Page excerpt:
So, are composite endpoints rooted in malevolence?
  • Composite endpoints may allow a trial to enroll a fewer number of patients, thereby decreasing cost and increasing feasibility.  When attempting to measure rare events, it could be difficult to power a study so that an intervention could achieve statistical significance. To borrow an example from Tomlinson et alif an outcome is expected to occur at a 5% annual rate and the trial is planned to last five years, more than 2,500 patients are needed to establish a hazard ratio of 0.75 with p<0.05. 
    • We need and like studies to evaluate interventions and cost and feasibility are important so it's likely that there's some sort of trade-off here. 
  • Some interventions may have a few important outcomes.  For example, some people argue that when evaluating a cardiovascular medication, looking at cardiovascular events such as deaths due to cardiac events, non-fatal strokes, and non-fatal MIs is theoretically reasonable.

Tasks to complete:
- A) In one to three sentences, explain why, according to the excerpt on composite endpoints, such endpoints may let a trial enroll fewer patients.
- B) Reproduce the part of the excerpt on composite endpoints starting at "So, are composite" and ending at "of trade-off here.".
The material that follows has no connection to the excerpt on composite endpoints.

Record excerpts:
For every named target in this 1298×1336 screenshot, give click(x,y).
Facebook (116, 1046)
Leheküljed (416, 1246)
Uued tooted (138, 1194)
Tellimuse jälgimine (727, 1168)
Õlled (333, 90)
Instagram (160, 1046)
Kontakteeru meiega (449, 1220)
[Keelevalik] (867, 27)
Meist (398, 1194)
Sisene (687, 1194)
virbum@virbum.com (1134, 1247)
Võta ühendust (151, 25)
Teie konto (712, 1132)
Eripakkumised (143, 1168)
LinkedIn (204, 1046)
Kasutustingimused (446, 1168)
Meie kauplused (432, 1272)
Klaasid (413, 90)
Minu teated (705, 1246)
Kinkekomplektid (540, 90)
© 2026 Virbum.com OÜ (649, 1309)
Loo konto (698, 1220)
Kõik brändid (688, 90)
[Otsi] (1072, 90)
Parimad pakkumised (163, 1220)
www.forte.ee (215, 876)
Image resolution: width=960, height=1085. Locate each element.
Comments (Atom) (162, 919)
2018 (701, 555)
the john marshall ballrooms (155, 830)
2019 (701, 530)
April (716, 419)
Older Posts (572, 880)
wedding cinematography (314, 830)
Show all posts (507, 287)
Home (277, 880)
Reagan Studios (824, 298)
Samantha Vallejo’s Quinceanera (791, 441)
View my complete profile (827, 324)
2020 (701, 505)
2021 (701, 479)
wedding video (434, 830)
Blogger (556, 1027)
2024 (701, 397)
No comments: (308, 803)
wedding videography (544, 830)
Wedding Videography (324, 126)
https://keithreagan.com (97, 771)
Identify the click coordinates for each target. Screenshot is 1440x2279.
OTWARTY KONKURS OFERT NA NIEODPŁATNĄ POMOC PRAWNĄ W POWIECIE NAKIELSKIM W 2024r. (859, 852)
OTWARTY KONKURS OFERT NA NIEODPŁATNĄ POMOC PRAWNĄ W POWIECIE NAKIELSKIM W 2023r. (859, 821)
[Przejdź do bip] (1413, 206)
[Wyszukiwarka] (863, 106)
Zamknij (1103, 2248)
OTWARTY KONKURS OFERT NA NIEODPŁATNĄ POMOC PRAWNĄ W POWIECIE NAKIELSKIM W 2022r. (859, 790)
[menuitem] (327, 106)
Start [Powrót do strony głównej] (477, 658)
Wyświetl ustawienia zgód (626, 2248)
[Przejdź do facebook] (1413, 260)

Answers to the tasks:
- A) When a study tries to measure rare events, it can be hard to power it so that an intervention reaches statistical significance. Combining outcomes into a composite endpoint can reduce the number of patients a trial needs, which lowers cost and makes the trial more feasible.

- B)
So, are composite endpoints rooted in malevolence?
  • Composite endpoints may allow a trial to enroll a fewer number of patients, thereby decreasing cost and increasing feasibility.  When attempting to measure rare events, it could be difficult to power a study so that an intervention could achieve statistical significance. To borrow an example from Tomlinson et alif an outcome is expected to occur at a 5% annual rate and the trial is planned to last five years, more than 2,500 patients are needed to establish a hazard ratio of 0.75 with p<0.05. 
    • We need and like studies to evaluate interventions and cost and feasibility are important so it's likely that there's some sort of trade-off here.